State only the number of lines below where the word "computer" is found.

=== Excerpted data ===
*****
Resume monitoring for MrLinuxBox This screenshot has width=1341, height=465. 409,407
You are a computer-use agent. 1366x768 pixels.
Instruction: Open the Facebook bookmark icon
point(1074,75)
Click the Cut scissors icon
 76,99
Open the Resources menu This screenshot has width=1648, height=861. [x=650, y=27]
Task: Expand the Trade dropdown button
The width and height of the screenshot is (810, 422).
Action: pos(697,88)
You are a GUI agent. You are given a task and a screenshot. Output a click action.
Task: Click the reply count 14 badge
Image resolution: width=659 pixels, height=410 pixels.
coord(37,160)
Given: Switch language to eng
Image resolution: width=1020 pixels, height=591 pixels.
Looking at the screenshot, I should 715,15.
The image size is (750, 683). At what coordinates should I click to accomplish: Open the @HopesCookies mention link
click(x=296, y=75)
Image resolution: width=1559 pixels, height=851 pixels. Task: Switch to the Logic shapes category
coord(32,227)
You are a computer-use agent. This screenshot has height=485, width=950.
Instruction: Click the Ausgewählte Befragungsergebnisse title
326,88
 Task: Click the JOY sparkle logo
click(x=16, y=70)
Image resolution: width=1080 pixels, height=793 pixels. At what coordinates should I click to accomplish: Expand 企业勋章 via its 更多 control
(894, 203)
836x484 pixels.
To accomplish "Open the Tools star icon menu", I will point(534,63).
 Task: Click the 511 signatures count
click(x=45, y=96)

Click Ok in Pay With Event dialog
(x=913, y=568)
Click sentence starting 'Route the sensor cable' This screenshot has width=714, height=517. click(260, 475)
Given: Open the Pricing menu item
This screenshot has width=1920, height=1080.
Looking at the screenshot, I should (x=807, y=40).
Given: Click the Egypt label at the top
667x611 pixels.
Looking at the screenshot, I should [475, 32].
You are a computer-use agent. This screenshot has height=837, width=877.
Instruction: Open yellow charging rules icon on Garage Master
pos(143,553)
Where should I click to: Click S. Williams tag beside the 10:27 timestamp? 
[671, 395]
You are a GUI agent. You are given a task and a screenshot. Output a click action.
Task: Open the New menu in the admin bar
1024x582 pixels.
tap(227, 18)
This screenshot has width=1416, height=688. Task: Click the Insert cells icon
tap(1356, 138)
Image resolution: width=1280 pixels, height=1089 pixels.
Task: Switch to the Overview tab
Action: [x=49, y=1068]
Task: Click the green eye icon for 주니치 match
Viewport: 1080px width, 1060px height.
*****
=== Response ===
3